Working Papers

Are Markups Too High? Competition, Strategic Innovation, and Industry Dynamics (with Murat Alp Celik and Xu Tian)  [pdf

R&R Review of Economic Studies (2nd round)


To study competition, innovation, and industry dynamics that arise as a result of their interaction, we develop a new oligopolistic general-equilibrium Schumpeterian growth model. This model ties together the endogenous growth, oligopolistic competition, and dynamic industrial organization literatures in a single unified framework, which is used to assess the growth and welfare implications of counterfactuals. Within each industry, there are an endogenously determined number of large firms (“superstars”) that compete à la Cournot and a continuum of small firms which collectively constitute a competitive fringe. Firms dynamically choose their innovation strategies, cognizant of other firms’ choices, and their entry and exit are endogenous. The model is consistent with the macroeconomic trends observed in the United States since the 1970s, such as the domination of industries by a small number of superstar firms, the rise of markups, market concentration, profits, and R&D spending, and the decline in business dynamism, productivity growth, and the labor share. It replicates the empirical relationship between innovation and competition within and across industries. As an application, we estimate the model to disentangle the effects of separate mechanisms on the structural transition observed in the United States, which yields striking results: (1) While the increase in the average markup causes a significant static welfare loss, this loss is overshadowed by the dynamic welfare gains from increased innovation in response to higher profit opportunities. (2) The increasing costs of innovation are found to be the primary determinant of lackluster productivity growth, i.e., ideas are getting harder to find. 


A Theory of Dynamic Product Awareness and Targeted Advertising (with Murat Alp Celik, Jesse Perla and Pau Roldan-Blanco) [pdf]

R&R Journal of Political Economy


Rapid technological advances in advertising have enabled firms to better target those consumers most likely to buy their products. While more efficient than traditional methods, targeted advertising may significantly limit product market competition. We develop a novel framework of demand as a network, where heterogenous consumers dynamically become ``aware'' of differentiated products, expanding their choice sets and improving on their possible matches thanks to advertising. As networks become denser, customer misallocation decreases due to better sorting. However, though more intensive targeting can efficiently sort with fewer network connections, it also increases market power by segmenting consumers. Despite the rich micro structure, we show that the model aggregates to a neoclassical growth economy with endogenous TFP. As an application, we consider the case of the United States over a period of time which saw a rapid rise in digital advertising. We find that this rise led to substantially better consumer-firm matches. However, if the targeting technology had not improved during this period, markups would have been lower and welfare higher despite worse sorting.

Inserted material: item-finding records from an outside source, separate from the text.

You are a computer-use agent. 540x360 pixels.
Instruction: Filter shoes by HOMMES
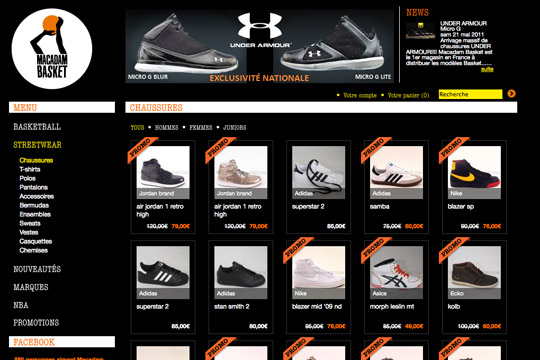(x=166, y=127)
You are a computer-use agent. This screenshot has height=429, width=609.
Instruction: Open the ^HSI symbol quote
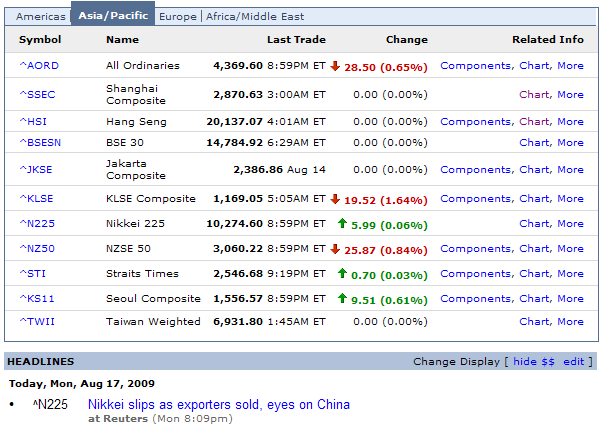tap(33, 122)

Style Over Substance? Advertising, Innovation and Endogenous Market Structure  (with Murat Alp Celik, Pau Roldan-Blanco and Xu Tian)   [pdf]

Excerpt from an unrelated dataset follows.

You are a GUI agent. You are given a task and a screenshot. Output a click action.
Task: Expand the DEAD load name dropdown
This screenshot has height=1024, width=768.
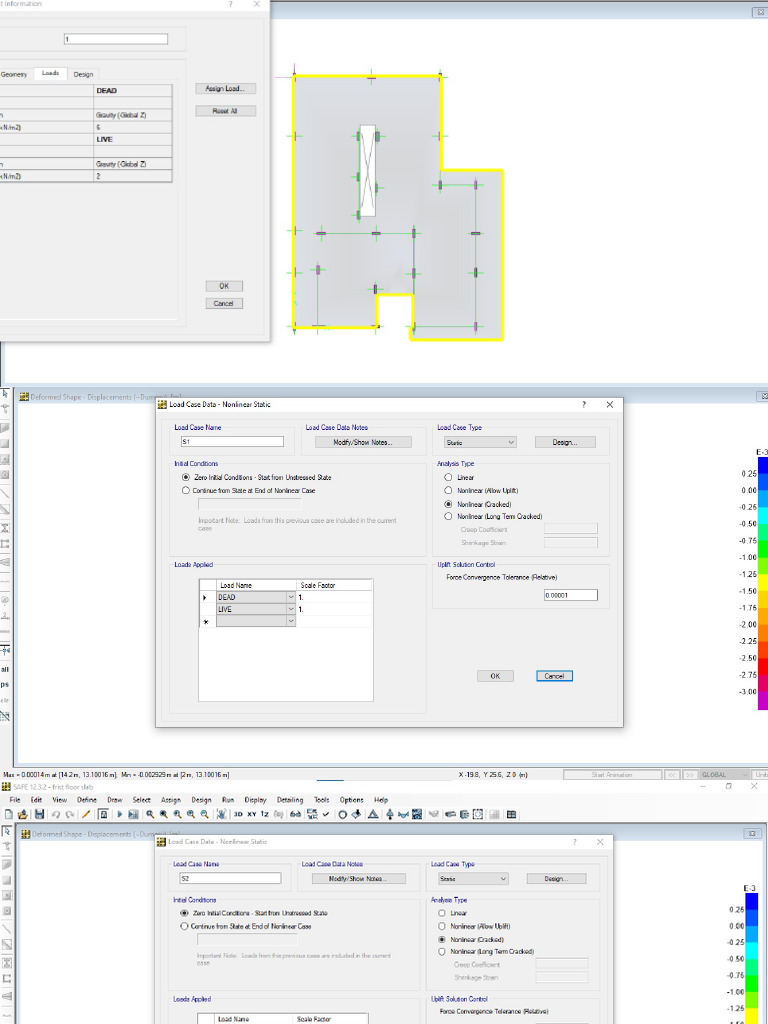291,597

R&R Journal of Monetary Economics


Firms use both innovation and advertising to increase their profits, markups, and market shares. While these two investments serve the same purpose from the firms’ perspective, their broader implications vary substantially. In this paper, we study the interaction between these two intangible inputs and analyze the implications for competition, industry dynamics, economic growth, and social welfare. To this end, we develop an oligopolistic general-equilibrium growth model with firm heterogeneity in which market structure is endogenous, and firms’ production, innovation, and advertising decisions interact strategically. We estimate the model to fit the non-linear relationship between innovation, advertising, and market share observed in the data. We find that advertising has significant macroeconomic effects: it improves static allocative efficiency through reducing misallocation, but it also depresses economic growth through a substitution effect with R&D. On the net, advertising is found to be welfare-improving. It is responsible for one quarter of the observed average net markup and its dispersion. We next study the optimal linear taxation/subsidization of advertising. We find that the optimal advertising tax is quite high. Such taxation could simultaneously increase dynamic efficiency, contain excessive spending on advertising due to an inefficient rat race between firms, and raise revenue while still maintaining most of the benefits of advertising via improving efficiency in resource allocation.

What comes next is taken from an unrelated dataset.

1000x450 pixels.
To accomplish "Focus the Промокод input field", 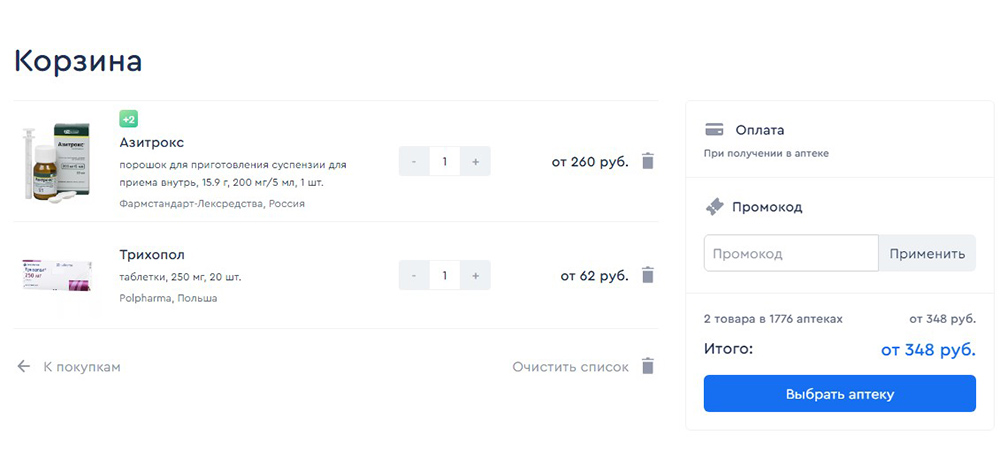I will [x=791, y=253].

Climate Change, Directed Technical Change and Exhaustible Resources [pdf]


Data show increasing oil extraction rates accompanied by increasing proven reserves over the last decades. This suggests the existence of research by oil companies aimed at increasing their stocks (e.g. exploration or improved extraction techniques). Increasing oil prices act as an incentive to perform that kind of research and hence potentially postpone the development of clean alternative energies. This has consequences for optimal environmental policies. We propose a model of directed technical change with clean and dirty energy in production which is able to replicate the recent trends in the data on oil production and reserves. Our results show that ignoring research in extraction technologies leads to suboptimal climate policy and in particular carbon taxes that are too high and research subsidies that are too low.